▶ **Directions**
Starting at the first line of the entries, extract each line up to and including the one that contains "Task: Open the shopping cart storefront icon", but leave out the pictures.
[Dataset excerpts]
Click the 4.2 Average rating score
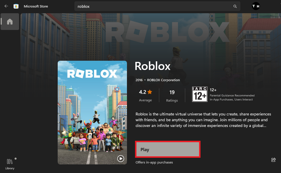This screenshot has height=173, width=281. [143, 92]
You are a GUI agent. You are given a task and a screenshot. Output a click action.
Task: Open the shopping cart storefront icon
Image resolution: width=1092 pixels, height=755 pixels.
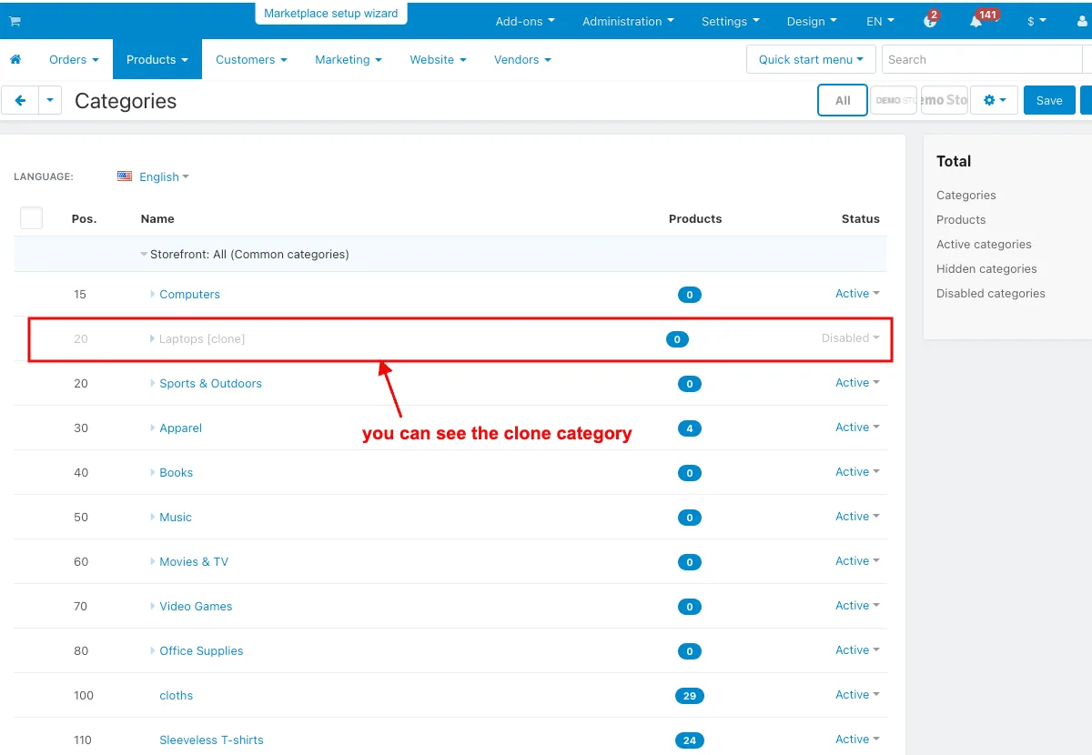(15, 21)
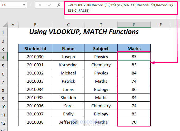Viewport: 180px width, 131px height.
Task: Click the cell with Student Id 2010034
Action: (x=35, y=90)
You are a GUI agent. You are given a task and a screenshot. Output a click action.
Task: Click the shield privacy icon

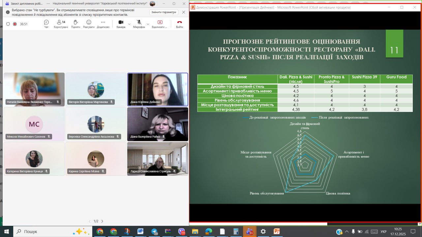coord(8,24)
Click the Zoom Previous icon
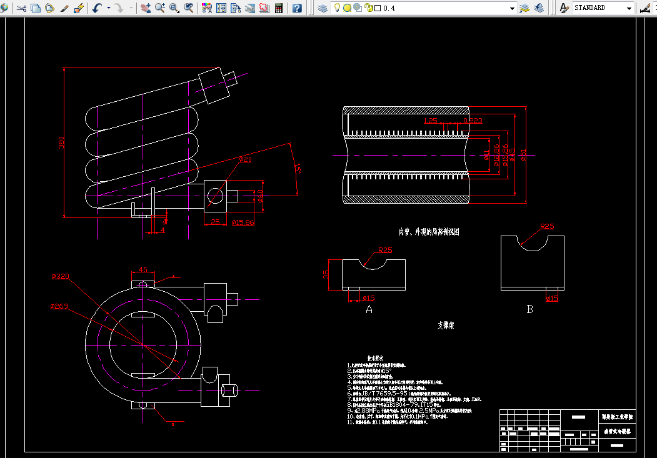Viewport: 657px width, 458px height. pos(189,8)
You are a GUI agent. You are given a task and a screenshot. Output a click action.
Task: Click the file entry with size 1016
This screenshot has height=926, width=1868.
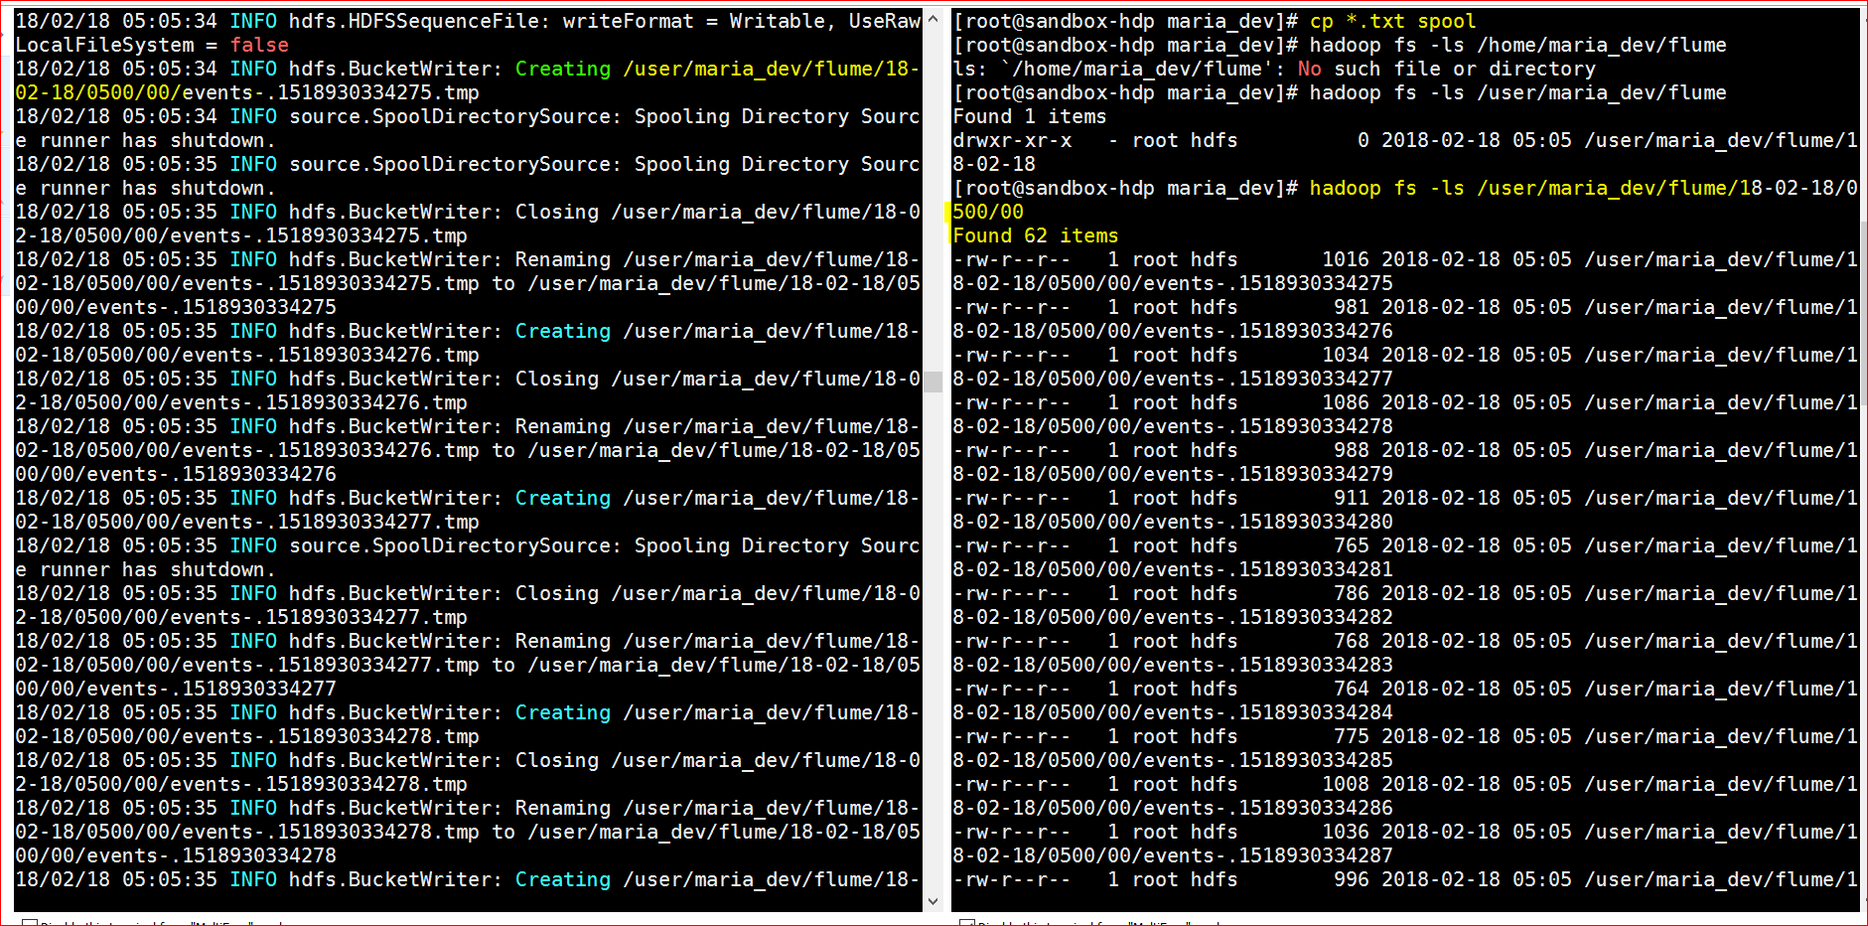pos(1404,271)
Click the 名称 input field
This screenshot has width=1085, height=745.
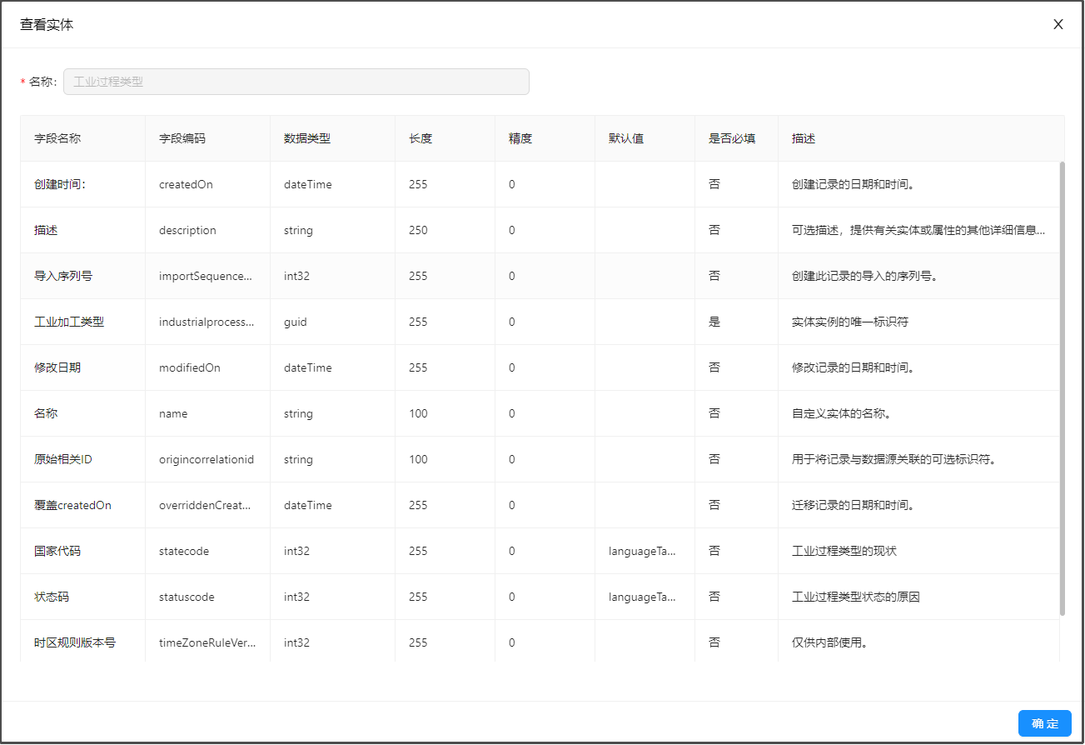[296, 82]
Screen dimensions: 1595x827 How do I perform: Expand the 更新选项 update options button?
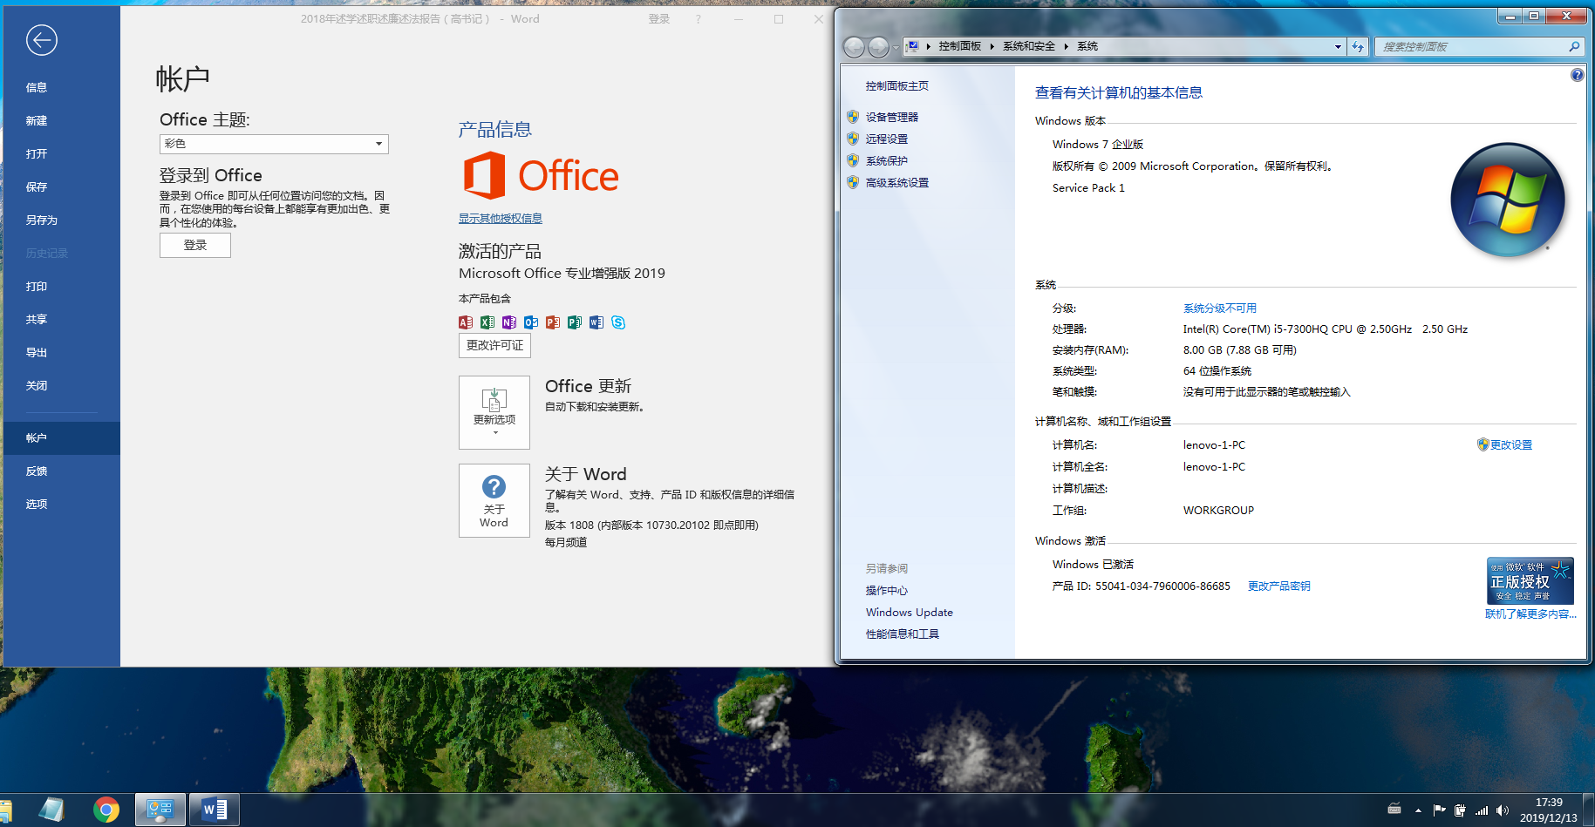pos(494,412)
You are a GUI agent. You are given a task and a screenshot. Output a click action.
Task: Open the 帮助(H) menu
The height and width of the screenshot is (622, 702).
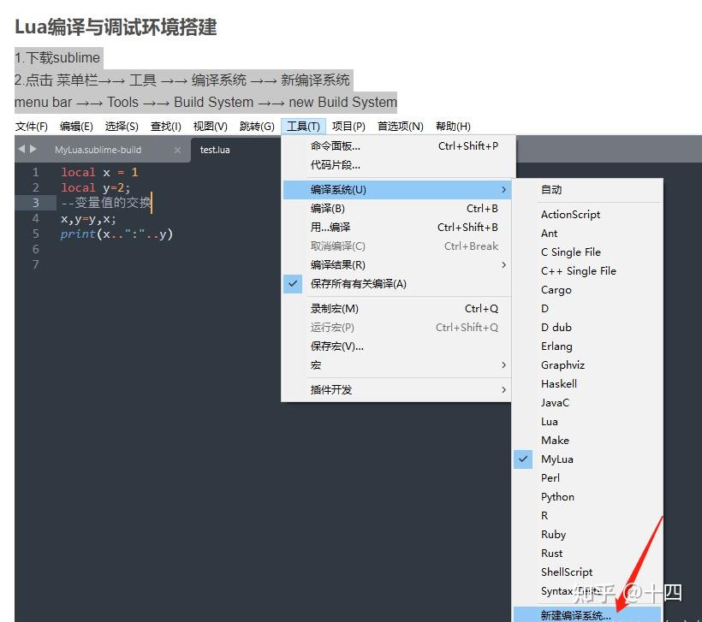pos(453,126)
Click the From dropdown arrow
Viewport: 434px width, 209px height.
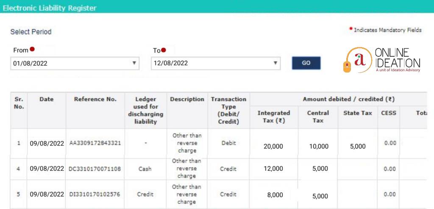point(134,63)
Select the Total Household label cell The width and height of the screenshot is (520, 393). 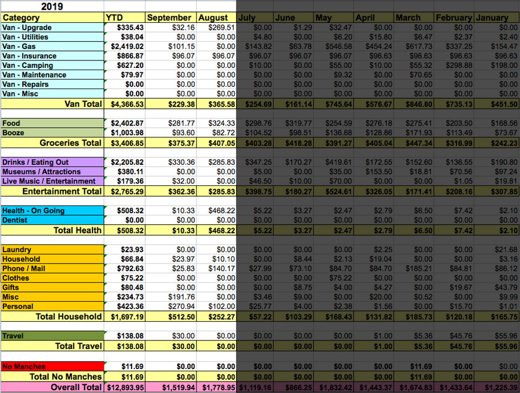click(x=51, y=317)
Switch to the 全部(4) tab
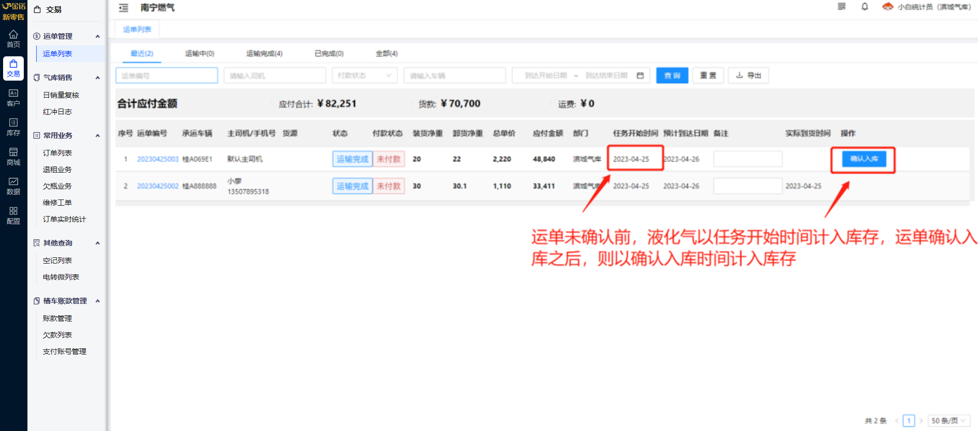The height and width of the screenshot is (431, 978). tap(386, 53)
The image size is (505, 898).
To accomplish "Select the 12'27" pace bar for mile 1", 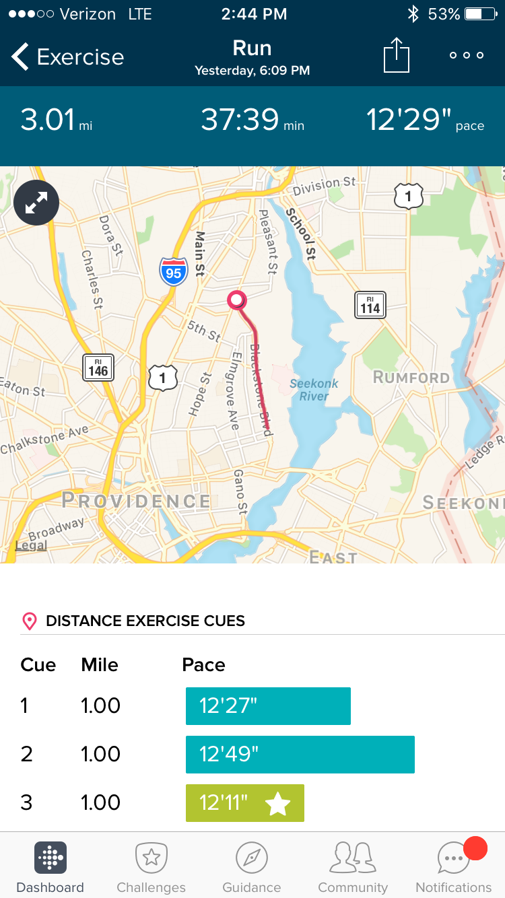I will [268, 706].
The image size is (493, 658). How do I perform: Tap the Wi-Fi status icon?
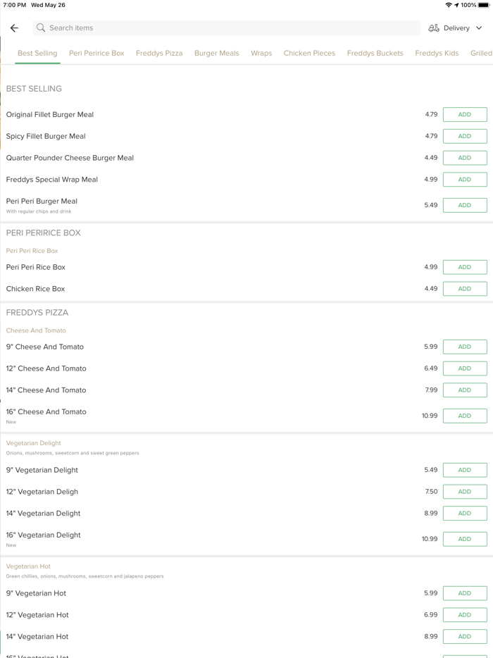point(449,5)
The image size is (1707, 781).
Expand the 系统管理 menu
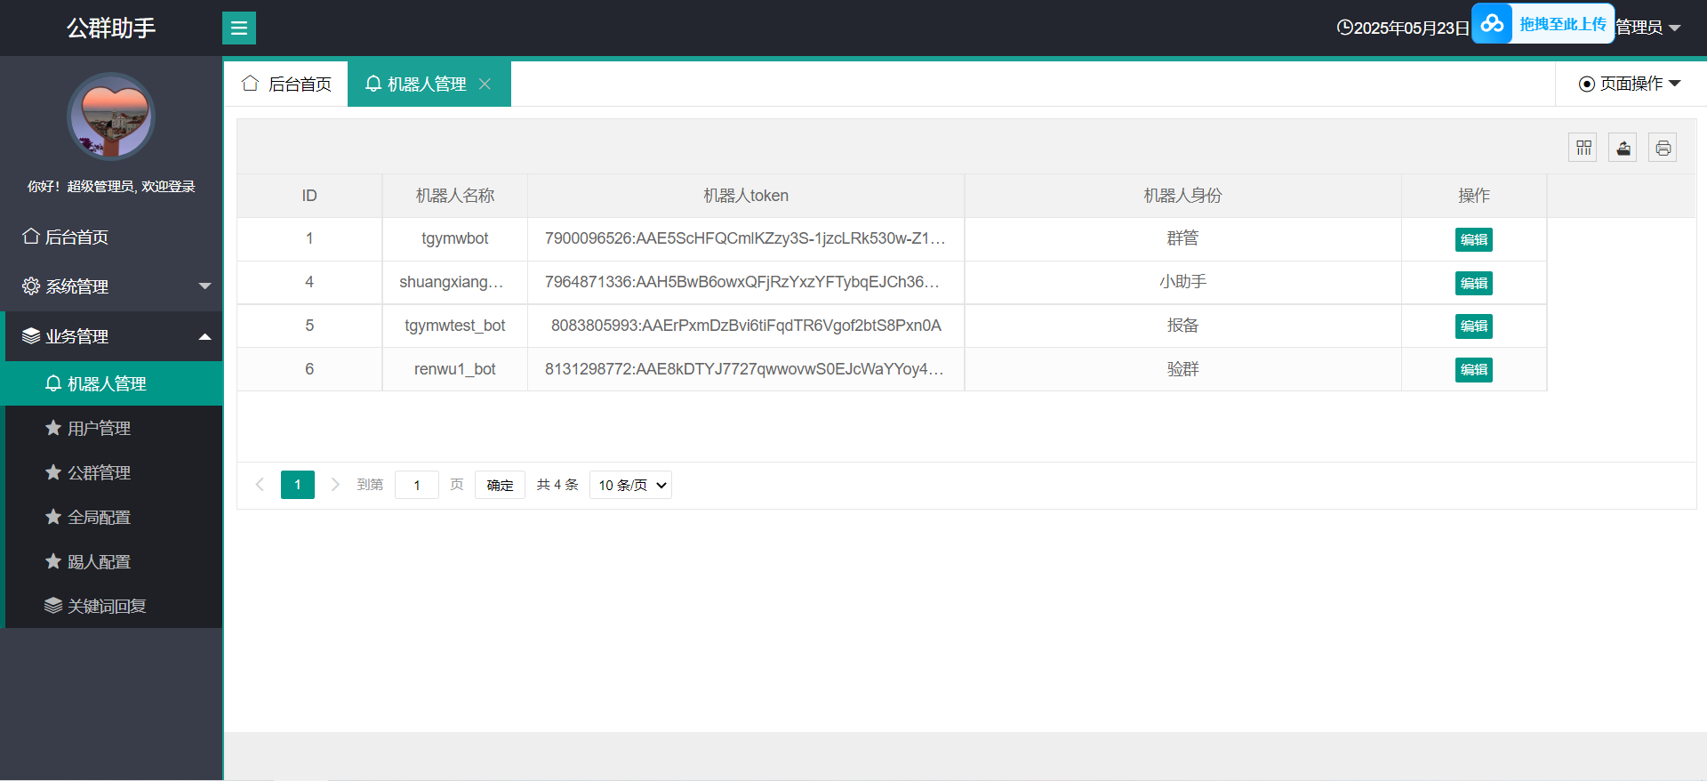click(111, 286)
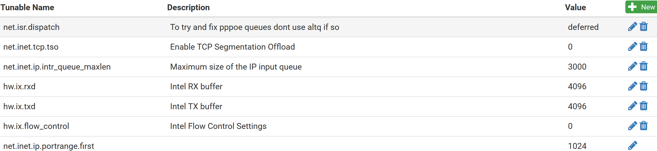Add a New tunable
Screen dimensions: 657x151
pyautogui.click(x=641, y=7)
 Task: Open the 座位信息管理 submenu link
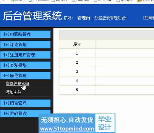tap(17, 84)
[/Dataset excerpts]
▶ **Response to the task**
Click the 4.2 Average rating score
This screenshot has height=173, width=281. [143, 92]
You are a GUI agent. You are given a task and a screenshot. Output a click action.
Task: Open the shopping cart storefront icon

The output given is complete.